Short task A:
In the article about the 1943 Bryan Army Air Field Navigators football team, where did Bryan AAF rank in the final Litkenhous Ratings?

Excerpt:
- Conference: Independent
- Record: 1–6
- Home stadium: Stephen F. Austin High School field

= 1943 Bryan Army Air Field Navigators football team =

American college football season

The 1943 Bryan Army Air Field Navigators football team represented the United States Army Air Force's Bryan Army Air Field (Bryan AAF), located near Bryan, Texas, during the 1943 college football season. The Navigators compiled a record of 1–6.

In the final Litkenhous Ratings, Bryan AAF ranked 110th among the nation's college and service teams with a rating of 64.0.

Short task B:
Put the lines of the listing into a JSON list of strings, one string per line and no blank lines, starting with the line containing "Task: Click the green up arrow beside +4.19" and going on through the end of the listing.

[Dataset records]
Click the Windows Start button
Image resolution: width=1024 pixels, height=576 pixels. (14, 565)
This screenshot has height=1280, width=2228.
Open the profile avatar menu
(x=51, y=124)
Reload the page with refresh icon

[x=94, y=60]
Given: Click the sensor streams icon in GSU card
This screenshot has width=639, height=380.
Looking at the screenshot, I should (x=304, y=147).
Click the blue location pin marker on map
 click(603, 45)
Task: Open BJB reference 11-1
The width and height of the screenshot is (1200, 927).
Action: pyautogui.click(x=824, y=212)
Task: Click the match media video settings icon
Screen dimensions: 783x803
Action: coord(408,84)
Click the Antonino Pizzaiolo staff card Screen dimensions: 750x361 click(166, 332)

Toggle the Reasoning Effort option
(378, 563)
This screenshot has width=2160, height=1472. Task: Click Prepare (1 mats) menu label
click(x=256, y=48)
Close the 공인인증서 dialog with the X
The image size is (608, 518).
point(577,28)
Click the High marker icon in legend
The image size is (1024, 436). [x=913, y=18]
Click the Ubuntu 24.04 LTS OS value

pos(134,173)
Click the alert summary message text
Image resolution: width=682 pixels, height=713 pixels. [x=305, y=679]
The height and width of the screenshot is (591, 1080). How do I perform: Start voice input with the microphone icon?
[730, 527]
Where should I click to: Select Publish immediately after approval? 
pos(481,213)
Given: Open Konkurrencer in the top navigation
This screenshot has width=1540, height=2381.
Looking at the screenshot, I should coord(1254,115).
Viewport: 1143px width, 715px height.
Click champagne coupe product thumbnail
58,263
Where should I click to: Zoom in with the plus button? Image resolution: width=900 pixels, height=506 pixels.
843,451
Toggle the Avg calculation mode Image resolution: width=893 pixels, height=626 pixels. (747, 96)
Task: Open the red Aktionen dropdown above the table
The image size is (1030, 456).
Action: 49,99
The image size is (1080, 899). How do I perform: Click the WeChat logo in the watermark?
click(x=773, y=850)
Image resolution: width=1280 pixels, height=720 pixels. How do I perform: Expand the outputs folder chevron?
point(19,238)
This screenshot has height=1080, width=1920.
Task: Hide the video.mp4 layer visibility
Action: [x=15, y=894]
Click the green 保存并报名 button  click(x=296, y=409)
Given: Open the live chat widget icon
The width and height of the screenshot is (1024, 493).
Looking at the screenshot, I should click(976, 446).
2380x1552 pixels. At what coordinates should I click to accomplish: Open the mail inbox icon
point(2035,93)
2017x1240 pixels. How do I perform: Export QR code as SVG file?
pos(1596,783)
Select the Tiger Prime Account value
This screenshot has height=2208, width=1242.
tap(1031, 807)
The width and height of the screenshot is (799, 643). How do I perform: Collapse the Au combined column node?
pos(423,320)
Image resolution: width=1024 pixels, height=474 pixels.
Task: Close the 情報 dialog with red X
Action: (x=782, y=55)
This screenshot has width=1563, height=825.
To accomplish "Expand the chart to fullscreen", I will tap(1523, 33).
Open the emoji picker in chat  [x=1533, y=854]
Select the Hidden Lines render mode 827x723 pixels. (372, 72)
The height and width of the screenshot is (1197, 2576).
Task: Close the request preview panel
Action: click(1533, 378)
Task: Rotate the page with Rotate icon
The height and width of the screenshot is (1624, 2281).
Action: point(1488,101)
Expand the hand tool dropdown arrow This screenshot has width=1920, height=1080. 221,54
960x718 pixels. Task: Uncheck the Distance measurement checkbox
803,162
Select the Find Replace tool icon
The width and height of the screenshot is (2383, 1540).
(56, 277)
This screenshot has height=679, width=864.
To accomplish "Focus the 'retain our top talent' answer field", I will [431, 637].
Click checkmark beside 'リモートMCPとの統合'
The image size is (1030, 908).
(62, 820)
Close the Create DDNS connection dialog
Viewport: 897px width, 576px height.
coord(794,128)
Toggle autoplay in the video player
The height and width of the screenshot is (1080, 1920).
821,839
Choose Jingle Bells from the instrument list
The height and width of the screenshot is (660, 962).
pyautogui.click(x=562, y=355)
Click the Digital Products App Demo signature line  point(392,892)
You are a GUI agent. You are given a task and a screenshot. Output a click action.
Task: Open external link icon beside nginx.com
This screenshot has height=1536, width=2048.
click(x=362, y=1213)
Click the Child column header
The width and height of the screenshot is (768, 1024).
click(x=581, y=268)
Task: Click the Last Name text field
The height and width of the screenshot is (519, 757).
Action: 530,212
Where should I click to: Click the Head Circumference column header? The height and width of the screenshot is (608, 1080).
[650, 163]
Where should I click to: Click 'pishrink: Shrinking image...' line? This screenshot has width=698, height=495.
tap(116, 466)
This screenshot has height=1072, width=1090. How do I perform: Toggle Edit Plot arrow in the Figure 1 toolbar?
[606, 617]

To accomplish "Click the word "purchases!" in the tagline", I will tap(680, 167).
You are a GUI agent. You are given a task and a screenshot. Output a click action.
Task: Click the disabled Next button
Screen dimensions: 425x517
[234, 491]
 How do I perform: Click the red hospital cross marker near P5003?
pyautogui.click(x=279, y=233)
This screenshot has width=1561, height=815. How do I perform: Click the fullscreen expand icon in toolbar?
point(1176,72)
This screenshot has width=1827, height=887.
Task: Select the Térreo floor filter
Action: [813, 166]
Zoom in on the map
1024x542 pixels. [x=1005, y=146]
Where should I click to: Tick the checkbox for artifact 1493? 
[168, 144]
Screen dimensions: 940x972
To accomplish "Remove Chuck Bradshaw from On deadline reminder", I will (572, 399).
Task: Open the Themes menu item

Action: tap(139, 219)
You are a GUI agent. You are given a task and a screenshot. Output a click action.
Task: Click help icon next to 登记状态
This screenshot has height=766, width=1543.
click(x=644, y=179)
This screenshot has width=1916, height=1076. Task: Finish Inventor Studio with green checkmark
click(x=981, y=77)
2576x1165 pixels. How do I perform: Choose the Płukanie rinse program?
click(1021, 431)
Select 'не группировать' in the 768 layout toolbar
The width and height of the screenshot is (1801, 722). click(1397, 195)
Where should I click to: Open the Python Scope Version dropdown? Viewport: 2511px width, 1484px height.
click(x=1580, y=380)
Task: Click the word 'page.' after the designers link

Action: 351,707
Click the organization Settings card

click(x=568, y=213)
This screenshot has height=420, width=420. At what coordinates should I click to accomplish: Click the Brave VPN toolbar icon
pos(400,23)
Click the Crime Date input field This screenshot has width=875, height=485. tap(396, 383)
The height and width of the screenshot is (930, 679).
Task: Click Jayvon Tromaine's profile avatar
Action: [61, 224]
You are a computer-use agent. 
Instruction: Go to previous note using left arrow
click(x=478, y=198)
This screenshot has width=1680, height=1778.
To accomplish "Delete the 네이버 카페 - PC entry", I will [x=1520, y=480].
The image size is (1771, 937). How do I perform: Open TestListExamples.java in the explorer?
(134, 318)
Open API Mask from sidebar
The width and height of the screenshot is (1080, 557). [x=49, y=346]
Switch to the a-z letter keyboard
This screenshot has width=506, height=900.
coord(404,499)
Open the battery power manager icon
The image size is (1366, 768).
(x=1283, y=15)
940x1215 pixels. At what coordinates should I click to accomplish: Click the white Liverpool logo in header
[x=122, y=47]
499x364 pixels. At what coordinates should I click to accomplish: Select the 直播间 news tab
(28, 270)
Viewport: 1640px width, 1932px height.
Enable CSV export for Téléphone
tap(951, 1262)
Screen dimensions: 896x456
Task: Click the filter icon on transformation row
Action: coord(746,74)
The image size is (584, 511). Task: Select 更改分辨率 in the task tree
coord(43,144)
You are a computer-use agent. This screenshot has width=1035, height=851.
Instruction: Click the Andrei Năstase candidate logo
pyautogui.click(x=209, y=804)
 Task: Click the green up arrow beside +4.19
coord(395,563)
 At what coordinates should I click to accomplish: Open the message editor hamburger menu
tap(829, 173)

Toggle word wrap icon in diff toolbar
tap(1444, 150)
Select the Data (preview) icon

Answer A:
110th among the nation's college and service teams, with a rating of 64.0.

Answer B:
[
  " Task: Click the green up arrow beside +4.19",
  "coord(395,563)",
  " At what coordinates should I click to accomplish: Open the message editor hamburger menu",
  "tap(829, 173)",
  "Toggle word wrap icon in diff toolbar",
  "tap(1444, 150)",
  "Select the Data (preview) icon"
]